El Casademont Zaragoza ya está en la final de la Liga Endesa femenina. El equipo de Arnau Ferreres superó a Perfumerías Avenida por 67-56 en un partido donde controló el ritmo de principio a fin, pero sin lograr una ventaja definitiva. La emoción se mantuvo hasta el último cuarto, con las locales resistiendo los intentos de remontada de un rival que nunca se rindió. Ahora, el conjunto maño espera rival para luchar por el título.
La defensa como algoritmo ganador en el juego de transición 🏀
El éxito del Casademont Zaragoza se sustentó en un esquema defensivo que aplicó presión constante sobre la salida de balón de Avenida, forzando pérdidas y transiciones rápidas. Arnau Ferreres ajustó el bloqueo directo para evitar tiros cómodos, y la rotación en el perímetro funcionó como un sistema de capas. En ataque, la lectura de espacios permitió jugar con ventajas interiores y exteriores, aunque la falta de acierto exterior impidió romper el marcador. La gestión del tiempo y la toma de decisiones bajo presión fueron clave para mantener la ventaja.

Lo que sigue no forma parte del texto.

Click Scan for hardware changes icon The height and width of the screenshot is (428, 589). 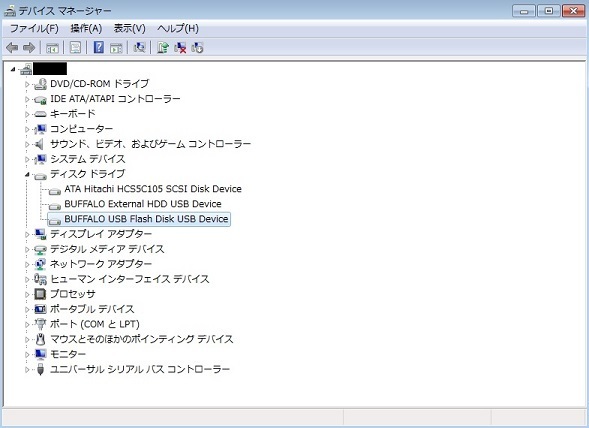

El sufrimiento como deporte nacional en Zaragoza 😅
El Casademont ganó, pero no se libró de la tradición local de no hacer las cosas fáciles. Con 11 puntos de ventaja a falta de cinco minutos, el equipo decidió que la emoción era parte del espectáculo y permitió que Avenida se acercara a cuatro. Los últimos dos minutos fueron un festival de pérdidas de balón, triples fallados y uñas mordidas en la grada. Al final, el marcador sonrió a las locales, pero el cardiólogo de la ciudad ya tiene trabajo asegurado para la final.